What you need to do ▸
Copy the records below exactly, from the line containing "Screen dimensions: 1080x594" through the last line, and leave out every picture.

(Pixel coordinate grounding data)
------------
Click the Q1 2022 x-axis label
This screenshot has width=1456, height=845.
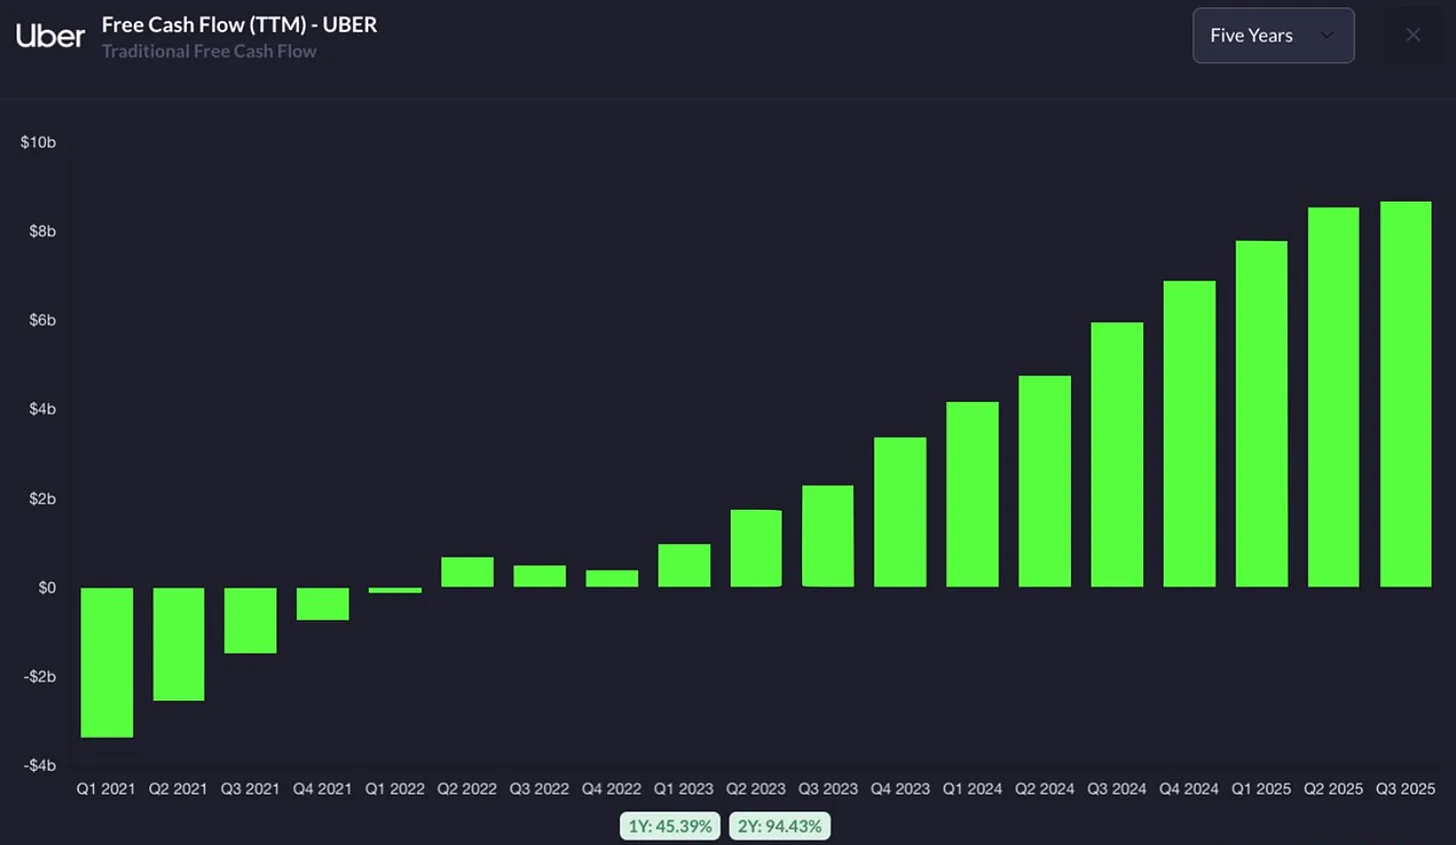pos(395,789)
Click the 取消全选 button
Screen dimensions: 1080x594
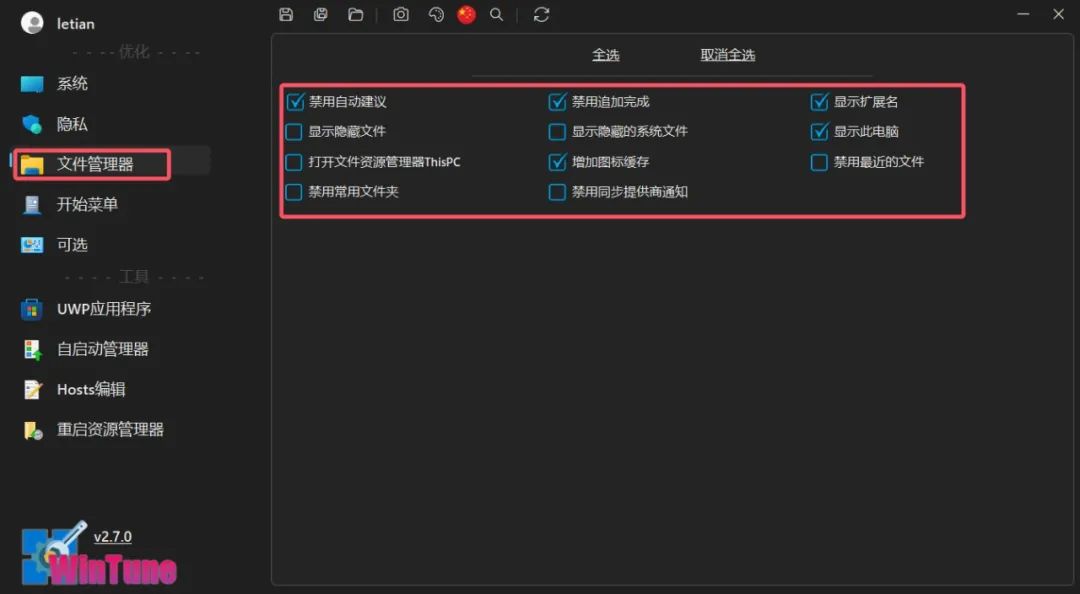[728, 55]
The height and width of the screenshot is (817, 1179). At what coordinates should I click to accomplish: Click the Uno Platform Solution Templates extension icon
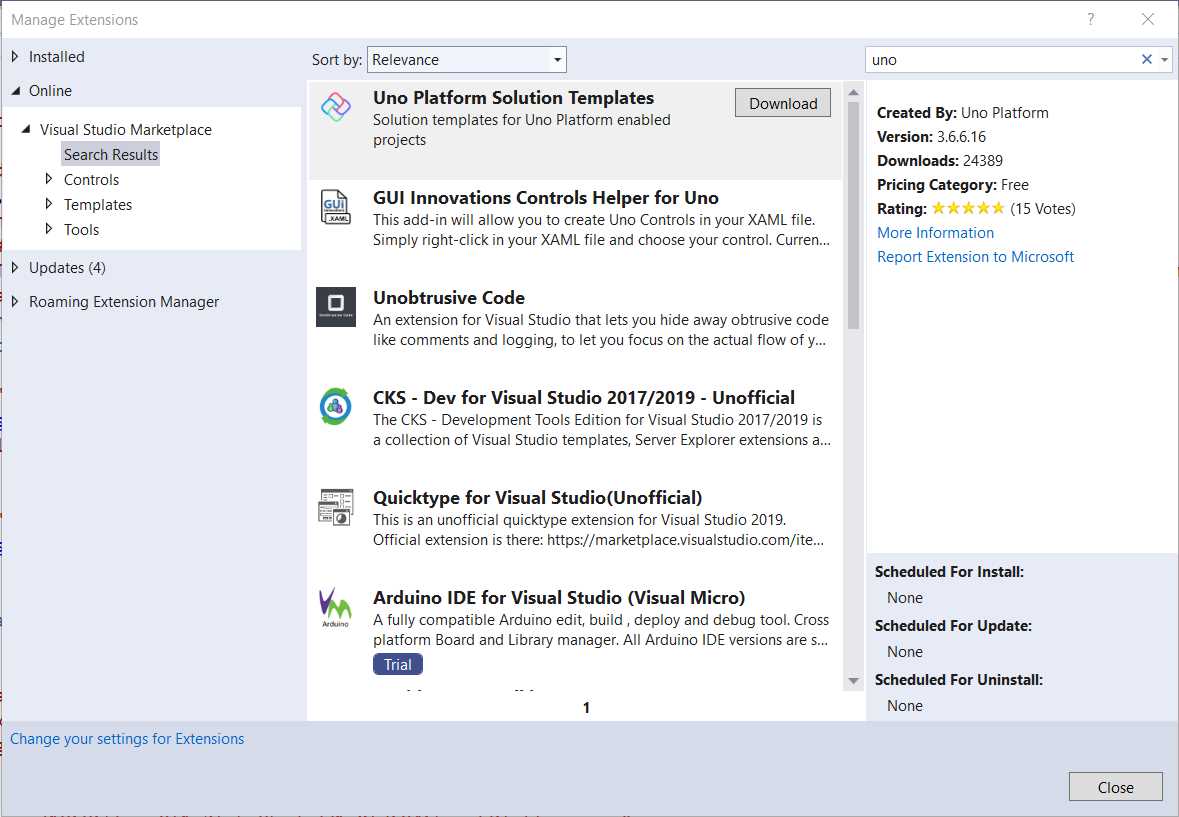point(335,105)
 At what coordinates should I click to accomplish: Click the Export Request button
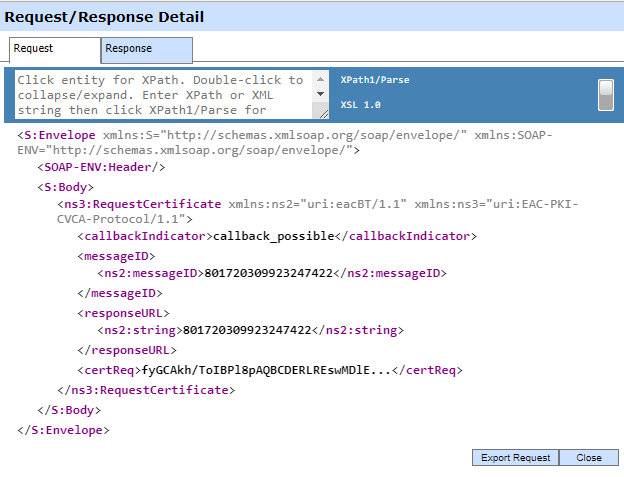[x=515, y=458]
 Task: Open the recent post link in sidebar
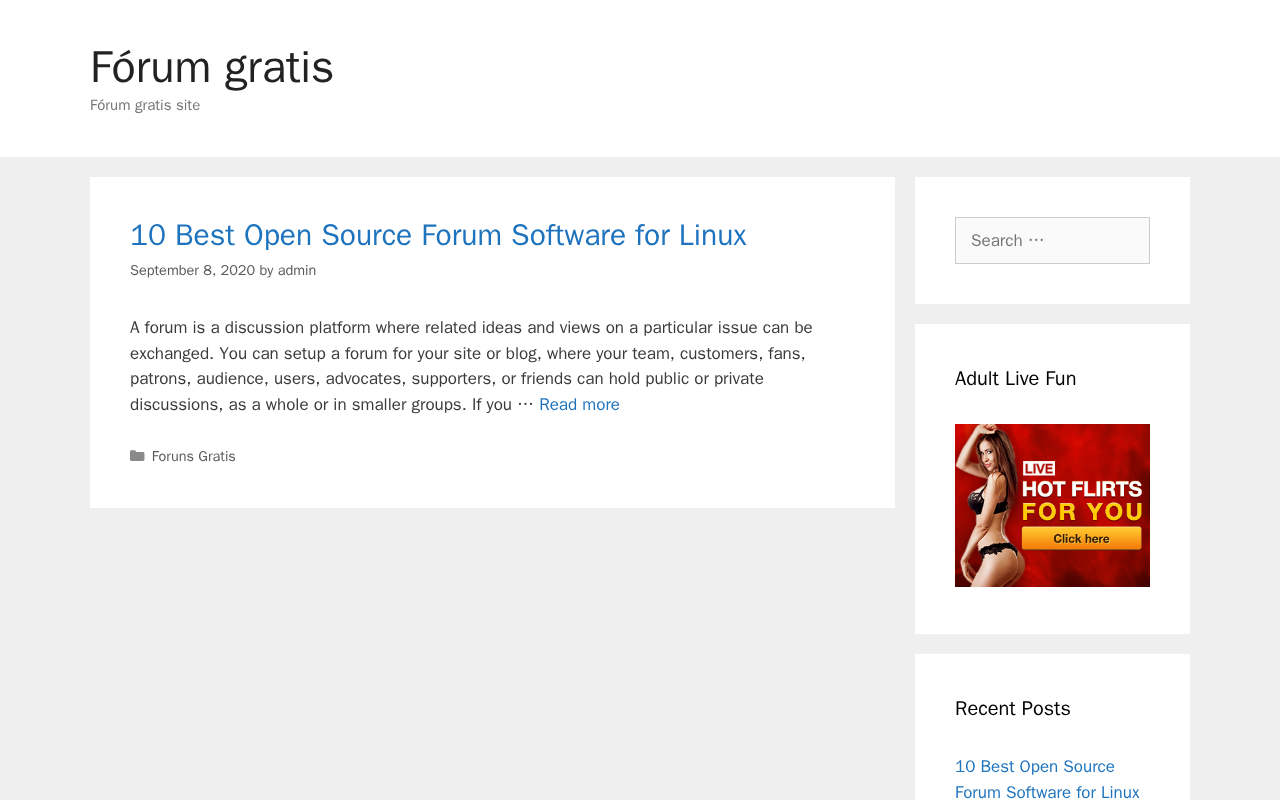1047,779
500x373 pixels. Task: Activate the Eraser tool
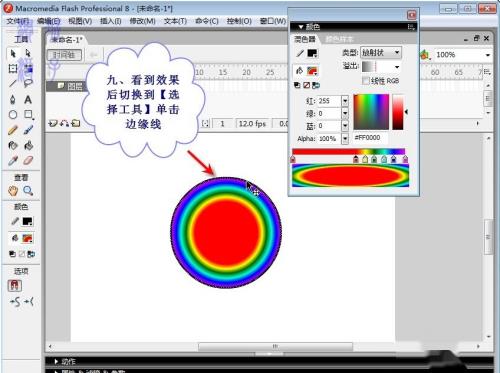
------------
Answer below ▸
Screen dimensions: 1080x594
[728, 55]
The height and width of the screenshot is (817, 1179). At what coordinates should I click to accomplish: Click the Uno Platform Solution Templates extension icon
point(335,105)
 At what coordinates should I click to accomplish: Click the Export Request button
[x=515, y=458]
 Task: Open the recent post link in sidebar
1047,779
500x373 pixels. Task: Activate the Eraser tool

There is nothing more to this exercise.